A NEW eye test could be used to spot early signs of Alzheimer’s disease, research has suggested.
The test, which highlights microscopic blood vessels at the back of the eye, has the potential to detect the disease before symptoms appear, scientists claim.
Experts agree that early diagnosis of Alzheimer’s is vital to the effectiveness of therapies aimed at slowing, halting or reversing the disease.
An early study found that tiny blood vessels that normally form a dense web at the back of the eye become sparser in Alzheimer’s patients.
The differences seen were statistically significant after adjusting for factors such as age, sex and education and the new research raises the prospect of opticians with access to the technology checking brain health at the same time as they update spectacle prescriptions.

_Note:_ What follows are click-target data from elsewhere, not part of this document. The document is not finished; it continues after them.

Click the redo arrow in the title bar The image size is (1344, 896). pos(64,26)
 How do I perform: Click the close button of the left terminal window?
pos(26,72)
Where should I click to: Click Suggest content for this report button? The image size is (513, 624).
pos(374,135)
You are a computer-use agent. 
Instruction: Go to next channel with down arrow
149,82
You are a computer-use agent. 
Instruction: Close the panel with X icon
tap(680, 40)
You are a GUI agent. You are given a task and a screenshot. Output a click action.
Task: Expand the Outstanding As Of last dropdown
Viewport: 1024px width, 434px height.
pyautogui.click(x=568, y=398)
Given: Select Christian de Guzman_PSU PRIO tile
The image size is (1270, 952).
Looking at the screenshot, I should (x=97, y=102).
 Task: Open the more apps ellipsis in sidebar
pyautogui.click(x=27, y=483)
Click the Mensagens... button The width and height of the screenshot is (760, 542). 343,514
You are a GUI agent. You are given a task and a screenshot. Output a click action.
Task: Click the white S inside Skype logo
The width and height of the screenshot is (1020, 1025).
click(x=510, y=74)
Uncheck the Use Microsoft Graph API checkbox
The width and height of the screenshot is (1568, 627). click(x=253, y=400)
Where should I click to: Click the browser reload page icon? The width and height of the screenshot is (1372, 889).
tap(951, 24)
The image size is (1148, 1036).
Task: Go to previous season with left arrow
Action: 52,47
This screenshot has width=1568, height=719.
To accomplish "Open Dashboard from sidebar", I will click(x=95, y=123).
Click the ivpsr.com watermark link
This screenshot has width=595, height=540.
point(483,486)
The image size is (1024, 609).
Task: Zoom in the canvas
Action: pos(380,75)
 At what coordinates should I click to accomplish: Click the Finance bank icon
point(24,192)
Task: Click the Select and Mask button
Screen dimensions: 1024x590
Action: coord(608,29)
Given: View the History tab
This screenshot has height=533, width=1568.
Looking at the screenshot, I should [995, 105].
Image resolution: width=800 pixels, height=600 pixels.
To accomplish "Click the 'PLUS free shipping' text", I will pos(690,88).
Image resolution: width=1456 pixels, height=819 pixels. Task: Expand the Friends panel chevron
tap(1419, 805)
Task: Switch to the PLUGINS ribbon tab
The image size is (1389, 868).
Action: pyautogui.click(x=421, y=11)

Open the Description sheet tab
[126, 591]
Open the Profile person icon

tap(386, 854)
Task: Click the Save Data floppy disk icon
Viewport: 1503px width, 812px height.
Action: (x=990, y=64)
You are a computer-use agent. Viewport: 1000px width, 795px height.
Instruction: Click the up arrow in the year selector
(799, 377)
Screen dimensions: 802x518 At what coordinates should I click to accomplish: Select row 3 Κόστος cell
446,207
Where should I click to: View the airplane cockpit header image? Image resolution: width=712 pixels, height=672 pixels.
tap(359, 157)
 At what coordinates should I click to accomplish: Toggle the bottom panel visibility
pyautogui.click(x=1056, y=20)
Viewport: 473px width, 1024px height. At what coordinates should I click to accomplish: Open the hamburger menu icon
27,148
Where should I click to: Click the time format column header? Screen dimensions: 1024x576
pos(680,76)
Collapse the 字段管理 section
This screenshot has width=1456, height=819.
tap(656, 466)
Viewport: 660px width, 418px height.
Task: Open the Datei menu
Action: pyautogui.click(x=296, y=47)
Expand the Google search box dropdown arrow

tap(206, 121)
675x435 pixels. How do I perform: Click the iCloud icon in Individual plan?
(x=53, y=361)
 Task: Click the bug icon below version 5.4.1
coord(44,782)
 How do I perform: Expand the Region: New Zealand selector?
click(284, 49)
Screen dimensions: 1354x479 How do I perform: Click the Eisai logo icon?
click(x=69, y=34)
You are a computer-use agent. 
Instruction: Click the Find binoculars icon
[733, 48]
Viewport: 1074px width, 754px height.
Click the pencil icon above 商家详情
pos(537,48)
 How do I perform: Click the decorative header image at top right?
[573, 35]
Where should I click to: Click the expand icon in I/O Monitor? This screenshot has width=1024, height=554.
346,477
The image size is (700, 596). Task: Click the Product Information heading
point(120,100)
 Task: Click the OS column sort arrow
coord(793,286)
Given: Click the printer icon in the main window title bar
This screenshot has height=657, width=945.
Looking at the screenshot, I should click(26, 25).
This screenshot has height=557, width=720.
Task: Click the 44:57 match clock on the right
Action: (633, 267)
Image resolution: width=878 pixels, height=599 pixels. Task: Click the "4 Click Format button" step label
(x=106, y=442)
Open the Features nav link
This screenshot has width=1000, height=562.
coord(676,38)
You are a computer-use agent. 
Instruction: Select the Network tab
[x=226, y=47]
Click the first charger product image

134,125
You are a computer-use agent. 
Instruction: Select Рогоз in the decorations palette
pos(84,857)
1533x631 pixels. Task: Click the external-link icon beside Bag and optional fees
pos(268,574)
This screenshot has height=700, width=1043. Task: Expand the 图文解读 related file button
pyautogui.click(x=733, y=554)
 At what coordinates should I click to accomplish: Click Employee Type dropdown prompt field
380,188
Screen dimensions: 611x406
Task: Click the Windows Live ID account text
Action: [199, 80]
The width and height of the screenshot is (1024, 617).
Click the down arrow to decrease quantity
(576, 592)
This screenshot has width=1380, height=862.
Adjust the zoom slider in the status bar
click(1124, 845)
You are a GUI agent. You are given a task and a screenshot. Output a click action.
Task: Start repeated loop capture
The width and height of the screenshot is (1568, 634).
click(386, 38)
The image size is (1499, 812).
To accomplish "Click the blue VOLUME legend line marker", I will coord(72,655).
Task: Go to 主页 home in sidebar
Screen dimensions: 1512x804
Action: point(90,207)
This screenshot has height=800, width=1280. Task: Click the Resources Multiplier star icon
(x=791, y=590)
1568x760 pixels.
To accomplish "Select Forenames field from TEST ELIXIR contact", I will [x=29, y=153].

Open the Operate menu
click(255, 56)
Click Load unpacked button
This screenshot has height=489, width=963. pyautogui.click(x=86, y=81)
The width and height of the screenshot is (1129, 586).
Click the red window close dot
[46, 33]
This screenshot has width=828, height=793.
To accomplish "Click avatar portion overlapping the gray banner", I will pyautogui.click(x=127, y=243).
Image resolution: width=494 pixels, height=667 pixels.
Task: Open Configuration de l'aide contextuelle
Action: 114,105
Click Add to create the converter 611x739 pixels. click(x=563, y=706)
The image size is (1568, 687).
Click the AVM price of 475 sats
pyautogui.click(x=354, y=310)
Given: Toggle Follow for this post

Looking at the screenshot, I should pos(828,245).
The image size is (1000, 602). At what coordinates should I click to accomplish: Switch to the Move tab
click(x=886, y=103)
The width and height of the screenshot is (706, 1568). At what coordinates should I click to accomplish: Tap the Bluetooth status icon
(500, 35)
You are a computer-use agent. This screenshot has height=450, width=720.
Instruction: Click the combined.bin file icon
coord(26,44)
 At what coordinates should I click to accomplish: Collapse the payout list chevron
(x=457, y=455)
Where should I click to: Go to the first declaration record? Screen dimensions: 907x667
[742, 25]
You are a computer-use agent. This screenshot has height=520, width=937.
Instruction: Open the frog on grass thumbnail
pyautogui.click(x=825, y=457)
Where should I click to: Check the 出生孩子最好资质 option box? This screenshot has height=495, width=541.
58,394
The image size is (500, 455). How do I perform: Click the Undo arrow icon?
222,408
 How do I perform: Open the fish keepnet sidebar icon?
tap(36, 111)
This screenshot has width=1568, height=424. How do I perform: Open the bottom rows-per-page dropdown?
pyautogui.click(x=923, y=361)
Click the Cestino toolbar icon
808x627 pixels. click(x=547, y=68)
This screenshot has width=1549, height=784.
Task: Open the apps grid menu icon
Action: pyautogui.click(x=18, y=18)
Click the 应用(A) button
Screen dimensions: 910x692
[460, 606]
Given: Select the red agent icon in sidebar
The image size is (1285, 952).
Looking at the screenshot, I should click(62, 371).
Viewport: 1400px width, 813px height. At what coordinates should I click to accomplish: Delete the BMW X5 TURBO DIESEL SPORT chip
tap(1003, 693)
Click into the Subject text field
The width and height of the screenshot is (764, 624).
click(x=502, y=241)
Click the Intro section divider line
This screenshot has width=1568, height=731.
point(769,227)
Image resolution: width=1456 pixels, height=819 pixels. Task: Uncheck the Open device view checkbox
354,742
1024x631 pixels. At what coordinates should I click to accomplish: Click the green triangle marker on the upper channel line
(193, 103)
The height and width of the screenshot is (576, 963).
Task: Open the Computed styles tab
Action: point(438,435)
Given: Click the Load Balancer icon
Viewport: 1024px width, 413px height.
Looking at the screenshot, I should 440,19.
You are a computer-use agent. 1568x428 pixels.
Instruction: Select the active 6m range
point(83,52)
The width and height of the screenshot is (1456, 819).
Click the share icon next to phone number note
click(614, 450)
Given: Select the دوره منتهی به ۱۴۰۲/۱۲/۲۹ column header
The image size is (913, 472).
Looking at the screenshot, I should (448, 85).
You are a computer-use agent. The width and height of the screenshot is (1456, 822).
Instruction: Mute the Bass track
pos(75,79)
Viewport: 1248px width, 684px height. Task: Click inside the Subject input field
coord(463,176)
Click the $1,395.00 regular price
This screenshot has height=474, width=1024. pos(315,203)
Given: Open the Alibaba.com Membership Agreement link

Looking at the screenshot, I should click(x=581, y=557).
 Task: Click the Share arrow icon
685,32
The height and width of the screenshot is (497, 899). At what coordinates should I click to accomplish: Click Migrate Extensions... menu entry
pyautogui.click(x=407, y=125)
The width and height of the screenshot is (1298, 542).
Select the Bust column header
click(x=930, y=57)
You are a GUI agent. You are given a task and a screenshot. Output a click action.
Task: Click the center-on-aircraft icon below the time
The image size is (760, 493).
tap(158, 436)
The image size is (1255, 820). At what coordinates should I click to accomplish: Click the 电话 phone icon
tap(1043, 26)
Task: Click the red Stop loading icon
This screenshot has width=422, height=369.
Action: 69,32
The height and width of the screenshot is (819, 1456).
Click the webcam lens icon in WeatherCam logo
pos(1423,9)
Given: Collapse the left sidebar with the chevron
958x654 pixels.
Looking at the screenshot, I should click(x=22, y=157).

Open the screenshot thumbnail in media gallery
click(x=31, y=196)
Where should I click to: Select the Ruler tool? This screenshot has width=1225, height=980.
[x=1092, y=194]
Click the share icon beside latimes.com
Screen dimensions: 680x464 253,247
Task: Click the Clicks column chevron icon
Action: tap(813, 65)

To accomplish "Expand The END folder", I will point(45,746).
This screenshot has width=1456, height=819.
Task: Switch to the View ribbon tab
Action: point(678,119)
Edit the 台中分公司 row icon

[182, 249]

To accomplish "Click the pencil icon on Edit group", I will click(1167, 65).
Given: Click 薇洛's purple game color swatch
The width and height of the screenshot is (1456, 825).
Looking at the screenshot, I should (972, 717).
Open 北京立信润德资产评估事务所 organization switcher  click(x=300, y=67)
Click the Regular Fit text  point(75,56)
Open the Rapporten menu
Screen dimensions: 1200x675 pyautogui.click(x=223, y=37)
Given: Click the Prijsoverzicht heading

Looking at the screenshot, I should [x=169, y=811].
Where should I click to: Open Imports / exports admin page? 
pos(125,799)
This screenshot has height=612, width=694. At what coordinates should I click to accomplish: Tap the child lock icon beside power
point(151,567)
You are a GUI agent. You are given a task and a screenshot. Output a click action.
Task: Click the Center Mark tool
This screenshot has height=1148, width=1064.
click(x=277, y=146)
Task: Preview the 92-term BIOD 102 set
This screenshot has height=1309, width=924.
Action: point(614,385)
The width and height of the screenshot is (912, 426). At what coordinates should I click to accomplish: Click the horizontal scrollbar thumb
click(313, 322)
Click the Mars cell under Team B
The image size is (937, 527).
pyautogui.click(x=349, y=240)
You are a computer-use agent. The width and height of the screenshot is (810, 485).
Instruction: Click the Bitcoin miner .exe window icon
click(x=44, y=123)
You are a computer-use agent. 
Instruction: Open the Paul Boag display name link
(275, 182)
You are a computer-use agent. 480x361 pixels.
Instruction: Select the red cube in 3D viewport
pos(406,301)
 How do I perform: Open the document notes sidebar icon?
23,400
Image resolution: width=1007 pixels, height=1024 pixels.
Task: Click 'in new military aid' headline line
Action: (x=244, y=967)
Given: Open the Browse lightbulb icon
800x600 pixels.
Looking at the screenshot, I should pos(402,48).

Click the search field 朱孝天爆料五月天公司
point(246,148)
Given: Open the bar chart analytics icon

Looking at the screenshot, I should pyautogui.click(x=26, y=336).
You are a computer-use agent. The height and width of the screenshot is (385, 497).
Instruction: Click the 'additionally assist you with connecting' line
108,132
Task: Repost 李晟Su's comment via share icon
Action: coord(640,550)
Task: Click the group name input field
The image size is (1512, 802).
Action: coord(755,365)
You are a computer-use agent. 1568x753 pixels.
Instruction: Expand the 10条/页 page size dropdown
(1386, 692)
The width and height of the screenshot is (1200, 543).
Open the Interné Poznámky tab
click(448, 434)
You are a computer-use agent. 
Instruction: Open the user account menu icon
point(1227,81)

Dr Sharon Fekrat, from Duke University Medical Centre in the US, said: ‘We’re measuring blood vessels that can’t be seen during a regular eye exam and we’re doing that with relatively new non-invasive technology that takes high-resolution images of very small blood vessels within the retina in just a few minutes.
‘It’s possible that these changes in blood vessel density in the retina could mirror what’s going on in the tiny blood vessels in the brain, perhaps before we are able to detect any changes in cognition.’
Potentially the test could spot warning signs of Alzheimer’s before vascular abnormalities show up on brain scans, which can only highlight larger blood vessels, she added.
The imaging technique, known as optical coherence tomography angiography (Octa), allows doctors to see retinal blood vessels smaller than the width of a human hair.
For the study, scientists used Octa to compare the retinas of 39 Alzheimer’s patients, 37 people with mild cognitive impairment, and 133 ‘healthy’ individuals with normally functioning brains.
They found that the blood vessel network was less dense in the Alzheimer’s patients compared with the other groups.
In addition a specific layer of the retina was thinner in participants with Alzheimer’s.